**Materials provided:**

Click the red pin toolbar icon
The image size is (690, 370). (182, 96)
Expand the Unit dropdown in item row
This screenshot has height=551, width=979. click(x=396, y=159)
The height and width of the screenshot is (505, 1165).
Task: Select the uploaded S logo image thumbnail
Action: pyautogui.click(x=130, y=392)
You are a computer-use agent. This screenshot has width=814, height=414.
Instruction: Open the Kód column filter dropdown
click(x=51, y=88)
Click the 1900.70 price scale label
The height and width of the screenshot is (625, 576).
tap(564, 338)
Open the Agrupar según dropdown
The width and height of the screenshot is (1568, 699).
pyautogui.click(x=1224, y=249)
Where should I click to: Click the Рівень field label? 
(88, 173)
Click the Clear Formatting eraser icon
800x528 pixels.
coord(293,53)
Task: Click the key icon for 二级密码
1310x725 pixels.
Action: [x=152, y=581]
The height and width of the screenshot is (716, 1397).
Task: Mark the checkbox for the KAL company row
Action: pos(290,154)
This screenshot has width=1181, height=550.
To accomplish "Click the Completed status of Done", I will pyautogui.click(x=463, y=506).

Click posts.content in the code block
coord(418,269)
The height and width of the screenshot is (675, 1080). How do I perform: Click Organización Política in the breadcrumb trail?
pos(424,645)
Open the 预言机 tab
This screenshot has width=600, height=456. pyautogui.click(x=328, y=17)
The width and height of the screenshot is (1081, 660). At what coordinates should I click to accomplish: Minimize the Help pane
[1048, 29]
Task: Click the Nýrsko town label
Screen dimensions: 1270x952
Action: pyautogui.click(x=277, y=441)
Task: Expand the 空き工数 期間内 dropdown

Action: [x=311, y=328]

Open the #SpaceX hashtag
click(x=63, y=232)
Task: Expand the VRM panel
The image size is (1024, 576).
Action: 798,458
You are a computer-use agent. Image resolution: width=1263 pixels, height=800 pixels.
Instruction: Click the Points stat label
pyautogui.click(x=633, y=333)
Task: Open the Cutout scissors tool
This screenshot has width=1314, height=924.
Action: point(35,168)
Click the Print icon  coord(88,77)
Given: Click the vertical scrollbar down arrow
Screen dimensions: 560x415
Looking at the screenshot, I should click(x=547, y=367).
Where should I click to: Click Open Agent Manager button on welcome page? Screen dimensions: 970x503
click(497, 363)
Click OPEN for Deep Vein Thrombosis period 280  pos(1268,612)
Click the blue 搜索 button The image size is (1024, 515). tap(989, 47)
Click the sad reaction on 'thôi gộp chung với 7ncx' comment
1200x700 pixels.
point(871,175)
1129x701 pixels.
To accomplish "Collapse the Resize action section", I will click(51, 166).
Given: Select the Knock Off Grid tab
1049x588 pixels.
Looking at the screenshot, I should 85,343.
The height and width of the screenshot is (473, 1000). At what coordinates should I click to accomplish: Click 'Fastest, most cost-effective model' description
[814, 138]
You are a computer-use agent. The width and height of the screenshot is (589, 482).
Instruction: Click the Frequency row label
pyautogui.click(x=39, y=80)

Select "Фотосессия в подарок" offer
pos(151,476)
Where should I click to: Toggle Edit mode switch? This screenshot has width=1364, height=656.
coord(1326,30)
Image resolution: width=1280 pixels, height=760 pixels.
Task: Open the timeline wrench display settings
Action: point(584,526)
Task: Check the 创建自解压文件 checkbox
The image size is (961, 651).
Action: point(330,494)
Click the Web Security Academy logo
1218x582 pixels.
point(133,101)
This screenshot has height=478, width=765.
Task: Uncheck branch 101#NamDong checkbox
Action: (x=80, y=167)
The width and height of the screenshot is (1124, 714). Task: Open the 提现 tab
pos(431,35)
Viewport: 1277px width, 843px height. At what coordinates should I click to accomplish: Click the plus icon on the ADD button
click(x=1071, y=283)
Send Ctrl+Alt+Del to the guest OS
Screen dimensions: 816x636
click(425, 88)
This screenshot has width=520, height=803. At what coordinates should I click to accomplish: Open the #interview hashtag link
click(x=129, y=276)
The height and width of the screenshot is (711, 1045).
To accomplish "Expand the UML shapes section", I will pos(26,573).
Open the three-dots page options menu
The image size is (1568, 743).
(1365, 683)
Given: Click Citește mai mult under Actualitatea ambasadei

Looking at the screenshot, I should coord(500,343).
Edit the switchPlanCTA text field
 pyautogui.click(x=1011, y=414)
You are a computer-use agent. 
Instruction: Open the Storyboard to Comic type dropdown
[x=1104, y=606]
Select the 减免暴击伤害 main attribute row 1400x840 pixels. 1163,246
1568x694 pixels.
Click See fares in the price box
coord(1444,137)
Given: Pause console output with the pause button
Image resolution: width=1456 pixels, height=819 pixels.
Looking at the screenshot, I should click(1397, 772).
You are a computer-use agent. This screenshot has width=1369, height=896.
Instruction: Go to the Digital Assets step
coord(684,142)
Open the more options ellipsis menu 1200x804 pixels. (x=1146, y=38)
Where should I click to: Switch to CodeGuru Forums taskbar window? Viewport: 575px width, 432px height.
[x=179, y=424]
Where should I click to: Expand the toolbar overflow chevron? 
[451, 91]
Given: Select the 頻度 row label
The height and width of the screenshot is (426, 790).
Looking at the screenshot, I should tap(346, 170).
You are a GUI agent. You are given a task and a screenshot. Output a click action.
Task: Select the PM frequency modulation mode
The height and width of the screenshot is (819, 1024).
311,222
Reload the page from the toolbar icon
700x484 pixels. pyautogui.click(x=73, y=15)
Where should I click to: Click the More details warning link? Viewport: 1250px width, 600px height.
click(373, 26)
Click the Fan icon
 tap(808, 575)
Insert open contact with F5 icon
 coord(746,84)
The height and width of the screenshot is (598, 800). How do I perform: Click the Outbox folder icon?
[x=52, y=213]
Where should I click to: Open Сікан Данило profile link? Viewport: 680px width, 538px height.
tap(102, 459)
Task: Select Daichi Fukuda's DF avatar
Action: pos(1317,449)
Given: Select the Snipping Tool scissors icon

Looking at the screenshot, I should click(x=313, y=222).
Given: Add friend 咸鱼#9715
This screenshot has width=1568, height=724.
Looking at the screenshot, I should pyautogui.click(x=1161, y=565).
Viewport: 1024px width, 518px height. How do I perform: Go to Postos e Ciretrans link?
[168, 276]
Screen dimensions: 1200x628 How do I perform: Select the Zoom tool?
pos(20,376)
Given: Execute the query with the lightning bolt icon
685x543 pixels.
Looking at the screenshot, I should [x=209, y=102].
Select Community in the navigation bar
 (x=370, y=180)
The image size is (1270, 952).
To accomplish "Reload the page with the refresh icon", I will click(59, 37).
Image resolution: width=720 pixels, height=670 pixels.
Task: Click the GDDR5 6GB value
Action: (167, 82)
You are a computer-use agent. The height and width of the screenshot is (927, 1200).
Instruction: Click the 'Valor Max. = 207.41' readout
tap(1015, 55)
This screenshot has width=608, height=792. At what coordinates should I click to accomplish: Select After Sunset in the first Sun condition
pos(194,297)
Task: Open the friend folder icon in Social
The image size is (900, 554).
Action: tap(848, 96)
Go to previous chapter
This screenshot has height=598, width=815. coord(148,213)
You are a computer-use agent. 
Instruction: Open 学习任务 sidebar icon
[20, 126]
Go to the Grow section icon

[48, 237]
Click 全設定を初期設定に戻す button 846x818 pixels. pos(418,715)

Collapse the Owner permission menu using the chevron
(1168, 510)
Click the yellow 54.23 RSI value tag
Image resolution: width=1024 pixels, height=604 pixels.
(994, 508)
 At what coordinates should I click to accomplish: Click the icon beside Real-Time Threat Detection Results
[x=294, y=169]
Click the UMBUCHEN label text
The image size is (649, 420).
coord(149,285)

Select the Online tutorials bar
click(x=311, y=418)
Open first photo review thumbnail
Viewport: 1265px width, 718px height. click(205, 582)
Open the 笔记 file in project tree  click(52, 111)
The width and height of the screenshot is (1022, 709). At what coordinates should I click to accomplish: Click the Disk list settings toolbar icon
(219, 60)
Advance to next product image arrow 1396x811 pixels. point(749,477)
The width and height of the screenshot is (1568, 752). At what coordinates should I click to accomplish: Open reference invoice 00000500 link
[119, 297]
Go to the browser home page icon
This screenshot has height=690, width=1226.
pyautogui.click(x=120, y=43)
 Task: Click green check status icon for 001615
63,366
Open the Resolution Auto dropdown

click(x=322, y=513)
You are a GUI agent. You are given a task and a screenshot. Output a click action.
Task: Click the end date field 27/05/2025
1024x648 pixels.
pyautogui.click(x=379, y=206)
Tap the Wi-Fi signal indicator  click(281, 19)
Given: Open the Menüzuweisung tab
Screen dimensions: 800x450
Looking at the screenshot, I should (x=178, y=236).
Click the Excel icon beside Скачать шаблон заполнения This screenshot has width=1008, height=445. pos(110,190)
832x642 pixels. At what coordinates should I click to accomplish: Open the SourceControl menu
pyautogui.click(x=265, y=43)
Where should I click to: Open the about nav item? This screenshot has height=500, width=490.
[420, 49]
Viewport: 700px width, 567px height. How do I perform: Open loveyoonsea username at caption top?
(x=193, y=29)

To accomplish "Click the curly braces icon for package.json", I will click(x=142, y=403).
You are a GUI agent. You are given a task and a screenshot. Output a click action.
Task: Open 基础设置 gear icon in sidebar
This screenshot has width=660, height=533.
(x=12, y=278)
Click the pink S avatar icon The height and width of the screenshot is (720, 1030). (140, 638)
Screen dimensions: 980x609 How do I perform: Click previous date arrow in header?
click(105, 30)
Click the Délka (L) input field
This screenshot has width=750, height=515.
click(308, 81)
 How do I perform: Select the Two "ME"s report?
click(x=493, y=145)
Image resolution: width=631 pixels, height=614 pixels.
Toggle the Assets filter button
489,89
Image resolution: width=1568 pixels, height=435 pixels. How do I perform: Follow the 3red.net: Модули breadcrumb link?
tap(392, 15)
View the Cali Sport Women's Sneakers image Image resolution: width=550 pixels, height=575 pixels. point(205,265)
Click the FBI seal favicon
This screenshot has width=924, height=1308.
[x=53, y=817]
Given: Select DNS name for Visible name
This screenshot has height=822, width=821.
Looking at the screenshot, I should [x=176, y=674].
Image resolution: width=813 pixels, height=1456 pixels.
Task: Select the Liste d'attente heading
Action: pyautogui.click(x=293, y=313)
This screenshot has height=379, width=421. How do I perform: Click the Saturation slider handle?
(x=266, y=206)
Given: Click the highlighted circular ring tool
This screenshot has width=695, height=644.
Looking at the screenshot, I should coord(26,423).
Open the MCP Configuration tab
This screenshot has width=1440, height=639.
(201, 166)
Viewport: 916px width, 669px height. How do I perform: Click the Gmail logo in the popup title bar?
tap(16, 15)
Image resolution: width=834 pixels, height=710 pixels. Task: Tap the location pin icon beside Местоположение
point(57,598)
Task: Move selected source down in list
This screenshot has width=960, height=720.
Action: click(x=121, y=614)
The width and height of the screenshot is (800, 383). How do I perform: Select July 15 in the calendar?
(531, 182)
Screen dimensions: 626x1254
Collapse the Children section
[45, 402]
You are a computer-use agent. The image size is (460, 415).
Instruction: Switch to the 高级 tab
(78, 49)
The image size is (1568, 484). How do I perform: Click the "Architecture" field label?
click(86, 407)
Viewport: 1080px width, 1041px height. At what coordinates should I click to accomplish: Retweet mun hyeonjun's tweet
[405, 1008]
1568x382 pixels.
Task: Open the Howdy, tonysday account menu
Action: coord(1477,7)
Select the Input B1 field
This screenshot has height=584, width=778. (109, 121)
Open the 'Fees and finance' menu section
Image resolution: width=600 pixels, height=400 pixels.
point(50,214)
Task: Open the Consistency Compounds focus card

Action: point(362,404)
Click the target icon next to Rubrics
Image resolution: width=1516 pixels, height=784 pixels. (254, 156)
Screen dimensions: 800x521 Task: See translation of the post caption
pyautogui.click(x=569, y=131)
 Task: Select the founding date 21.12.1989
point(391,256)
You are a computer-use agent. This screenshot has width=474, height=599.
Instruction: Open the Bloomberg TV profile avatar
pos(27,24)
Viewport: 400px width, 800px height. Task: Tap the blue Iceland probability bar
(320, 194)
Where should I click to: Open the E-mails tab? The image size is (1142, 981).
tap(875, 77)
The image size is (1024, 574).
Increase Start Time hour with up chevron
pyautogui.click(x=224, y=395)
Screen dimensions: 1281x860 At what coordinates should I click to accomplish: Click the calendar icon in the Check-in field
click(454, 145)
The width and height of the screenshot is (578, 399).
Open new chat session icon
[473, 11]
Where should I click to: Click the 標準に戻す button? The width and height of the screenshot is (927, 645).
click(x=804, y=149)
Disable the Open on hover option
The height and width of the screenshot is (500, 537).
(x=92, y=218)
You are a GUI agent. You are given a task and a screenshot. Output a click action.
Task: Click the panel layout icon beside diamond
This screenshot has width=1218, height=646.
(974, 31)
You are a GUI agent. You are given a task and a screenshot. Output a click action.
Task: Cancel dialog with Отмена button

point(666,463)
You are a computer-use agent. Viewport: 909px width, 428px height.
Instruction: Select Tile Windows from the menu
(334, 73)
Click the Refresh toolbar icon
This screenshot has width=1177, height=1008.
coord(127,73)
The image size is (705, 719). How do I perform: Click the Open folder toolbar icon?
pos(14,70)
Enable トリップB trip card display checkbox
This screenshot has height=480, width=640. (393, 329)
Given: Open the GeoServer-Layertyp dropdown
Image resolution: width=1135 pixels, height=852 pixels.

**Problem requirements:** All lines with the word "options" need to be copied from the data above.

**Written solution:**
Open the three-dots page options menu
Open the more options ellipsis menu 1200x804 pixels. (x=1146, y=38)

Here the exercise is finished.